Fans feel that the show has lost its way

In episode eight of the most recent season, "Pastry Week", the five remaining bakers on "The Great British Baking Show" were tasked with making vol-au-vents, a deep-fried savory snack, and a scene from a storybook made out of pies both savory and sweet. Being that this week is the last step before the semi-finals, the pressure was on, and it was evident in what the bakers produced, which led to what some felt were overly harsh critiques from judges Paul Hollywood and Prue Leith.

Writing for The Guardian, journalist and TV critic Scott Bryan said, "The criticisms of the pies being disappointing for the quarter-finals just feels so harsh.
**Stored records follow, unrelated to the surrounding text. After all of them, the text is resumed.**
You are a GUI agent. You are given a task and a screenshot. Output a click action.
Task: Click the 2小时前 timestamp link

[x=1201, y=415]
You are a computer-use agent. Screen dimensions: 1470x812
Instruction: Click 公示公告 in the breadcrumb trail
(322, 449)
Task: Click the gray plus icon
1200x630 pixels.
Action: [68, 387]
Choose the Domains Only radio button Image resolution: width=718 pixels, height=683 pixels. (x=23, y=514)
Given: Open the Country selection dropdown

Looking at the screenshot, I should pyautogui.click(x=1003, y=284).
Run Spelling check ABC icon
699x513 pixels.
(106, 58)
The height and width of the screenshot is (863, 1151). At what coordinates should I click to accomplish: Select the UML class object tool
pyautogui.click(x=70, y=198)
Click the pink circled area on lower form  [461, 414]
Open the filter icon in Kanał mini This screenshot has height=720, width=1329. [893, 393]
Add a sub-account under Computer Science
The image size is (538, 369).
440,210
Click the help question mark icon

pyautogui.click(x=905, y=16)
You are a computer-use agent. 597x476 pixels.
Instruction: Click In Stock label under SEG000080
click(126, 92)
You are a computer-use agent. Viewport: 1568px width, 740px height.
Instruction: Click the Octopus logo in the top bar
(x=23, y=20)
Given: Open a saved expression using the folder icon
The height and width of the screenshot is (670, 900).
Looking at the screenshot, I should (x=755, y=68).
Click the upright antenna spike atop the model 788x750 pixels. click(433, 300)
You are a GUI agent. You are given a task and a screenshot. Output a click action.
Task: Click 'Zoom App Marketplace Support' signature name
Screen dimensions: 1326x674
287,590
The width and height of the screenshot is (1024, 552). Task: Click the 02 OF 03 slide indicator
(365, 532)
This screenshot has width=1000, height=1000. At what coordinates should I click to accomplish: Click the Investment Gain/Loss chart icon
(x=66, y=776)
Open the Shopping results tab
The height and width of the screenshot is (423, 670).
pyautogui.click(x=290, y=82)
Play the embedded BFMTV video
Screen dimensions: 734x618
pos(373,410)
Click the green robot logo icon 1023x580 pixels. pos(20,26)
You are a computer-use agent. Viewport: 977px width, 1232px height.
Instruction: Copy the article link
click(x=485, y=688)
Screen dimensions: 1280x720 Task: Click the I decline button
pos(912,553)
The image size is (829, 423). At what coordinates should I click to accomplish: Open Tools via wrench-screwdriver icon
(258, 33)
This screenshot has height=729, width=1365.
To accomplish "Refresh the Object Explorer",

Where has the supportive feeling gone from this show this year? Remember, this isn't 'MasterChef.'" "GBBO" fans on Twitter agreed, with one fan tweeting, "Tonight was painful to watch and not the bakers [sic] fault at all. I really feel for them." Another fan posted, "It was just negatives all the way from Paul." Meanwhile, another user wrote, "Have the judges ever thought about giving them realistic times to do things rather than complaining every year their bakes needed more time?"

Hopefully, the show's producers and the judges will hear what the fans are saying and return the show to its wholesome, low-pressure stakes when the biggest scandal was Bingate.